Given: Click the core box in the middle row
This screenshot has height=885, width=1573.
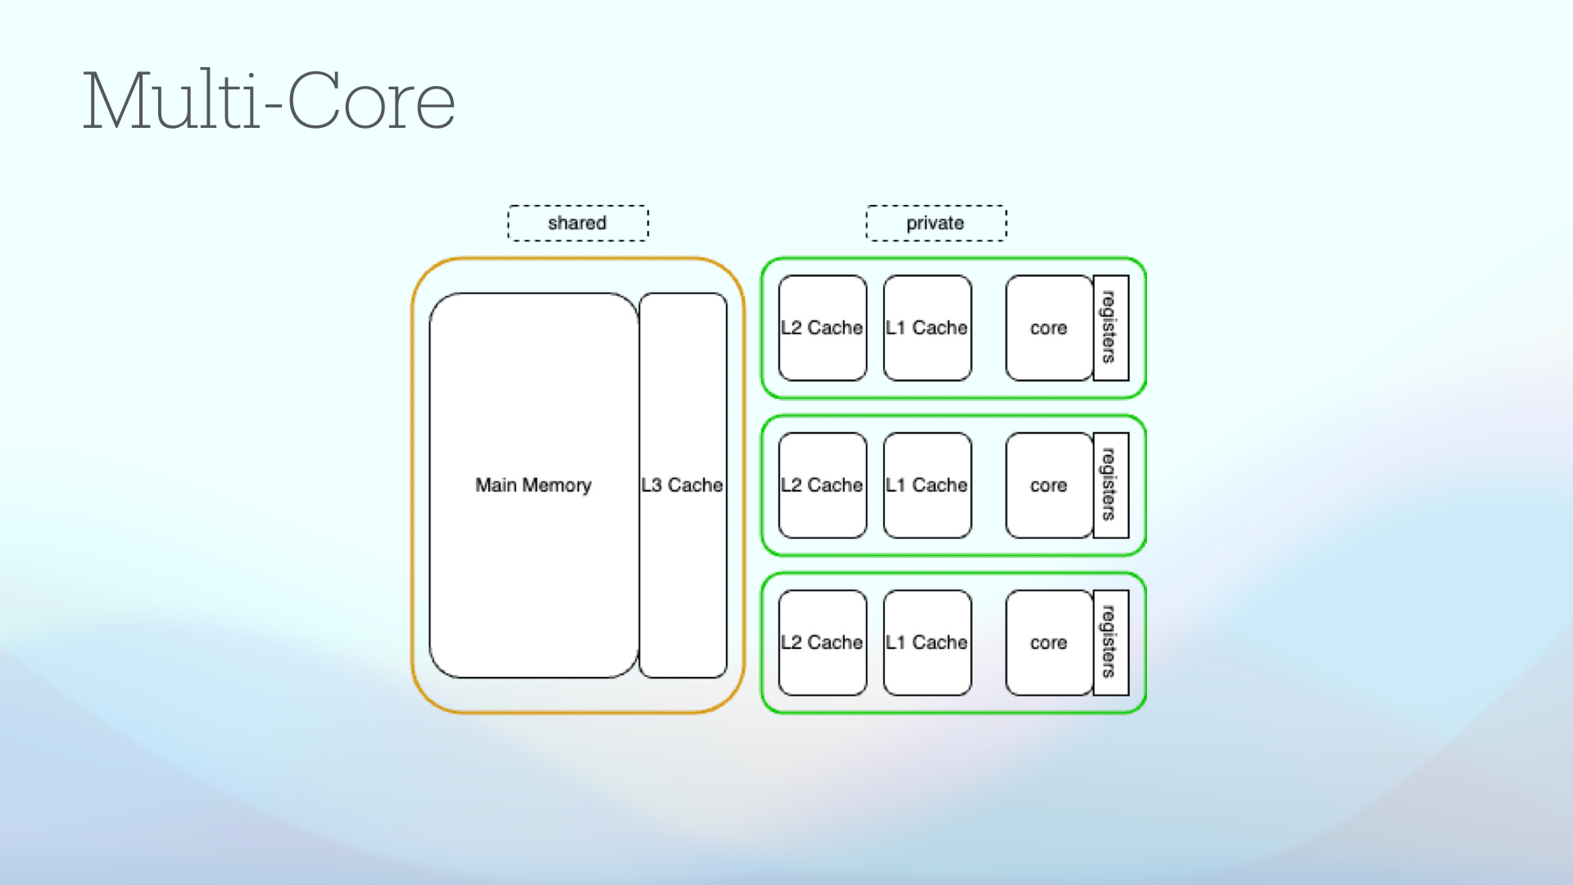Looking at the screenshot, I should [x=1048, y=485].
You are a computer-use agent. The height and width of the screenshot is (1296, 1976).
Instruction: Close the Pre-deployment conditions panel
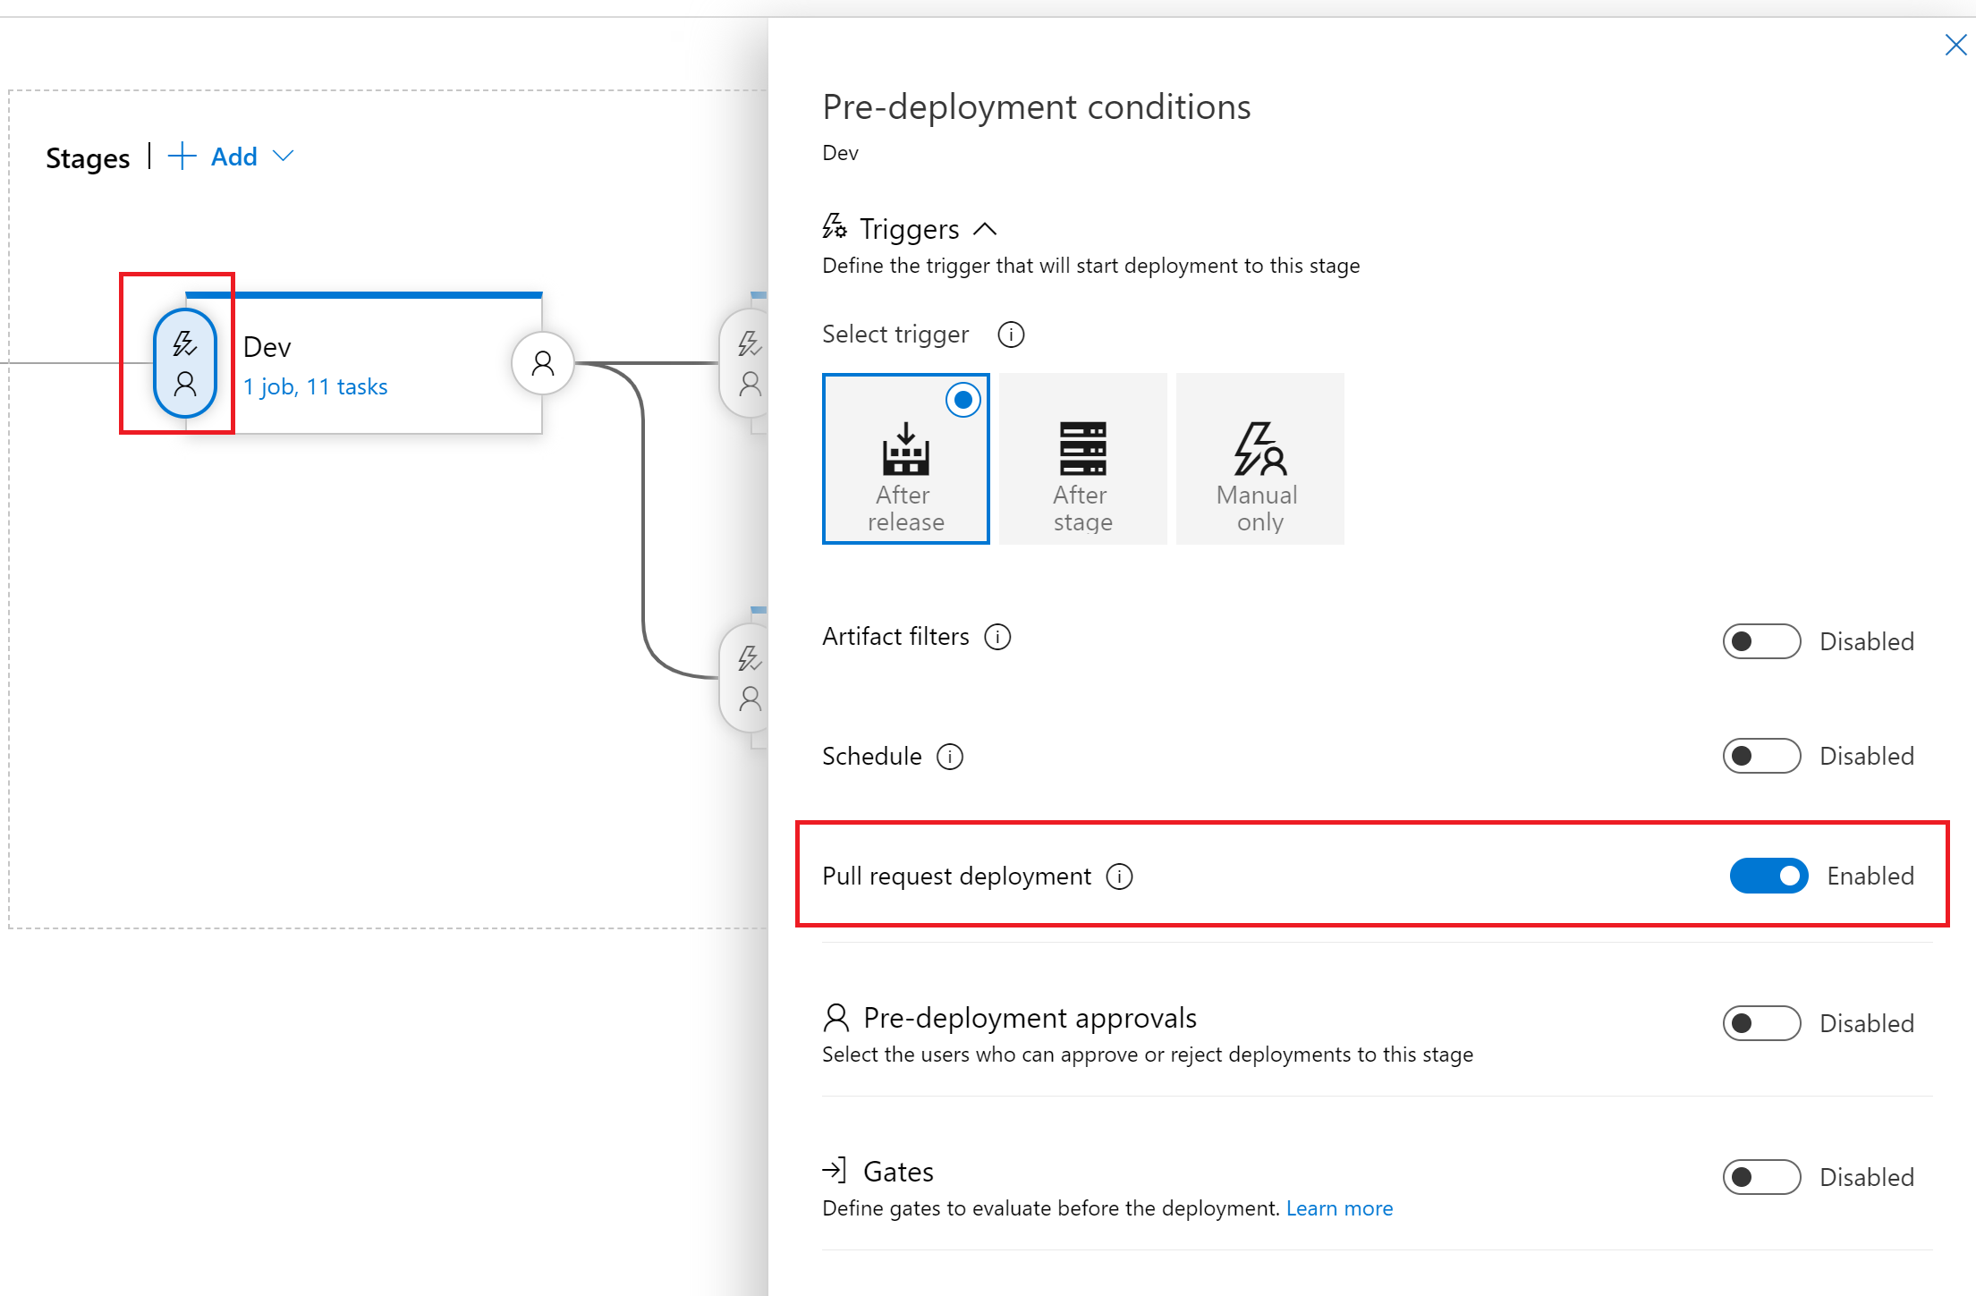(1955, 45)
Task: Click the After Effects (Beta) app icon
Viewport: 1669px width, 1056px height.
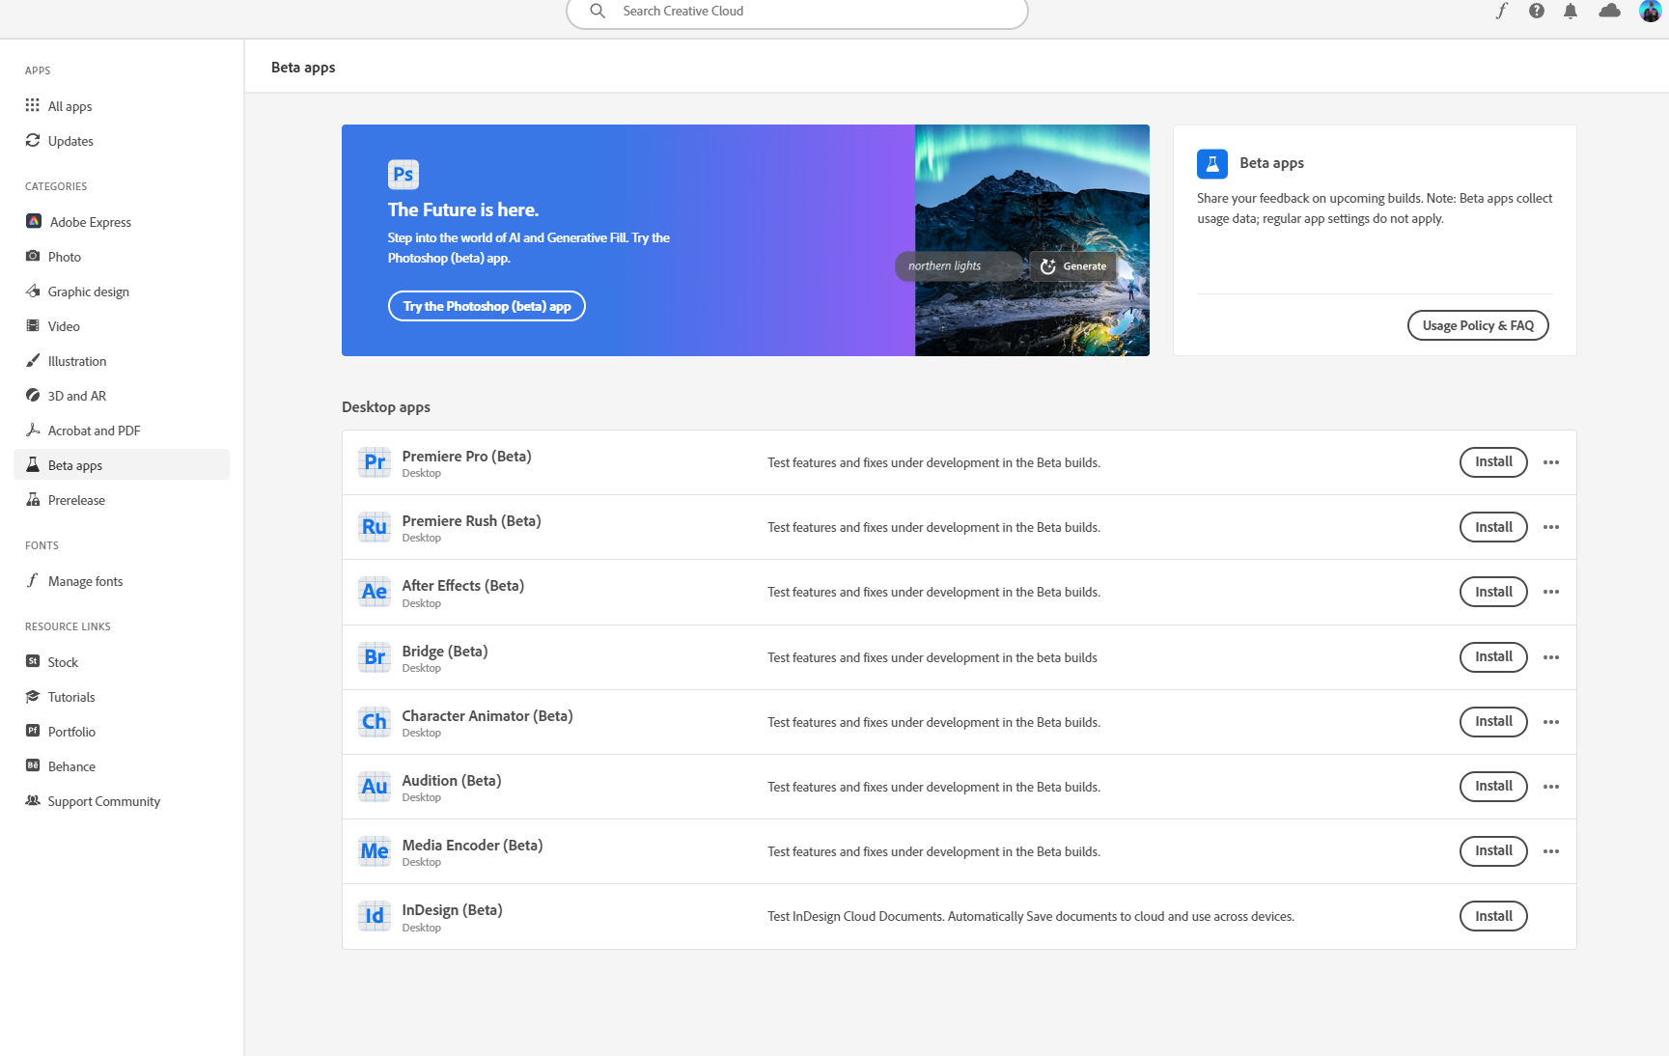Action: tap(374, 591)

============

**Directions for this task:** Your answer should be the lines from the opening of the records through the line with "Task: Click the After Effects (Beta) app icon", both ends retyped exactly and pictures left out.

**Response area:**
Given: Click the core box in the middle row
This screenshot has height=885, width=1573.
Looking at the screenshot, I should [x=1048, y=485].
You are a computer-use agent. The height and width of the screenshot is (1296, 1976).
Instruction: Close the Pre-deployment conditions panel
(1955, 45)
Task: Click the After Effects (Beta) app icon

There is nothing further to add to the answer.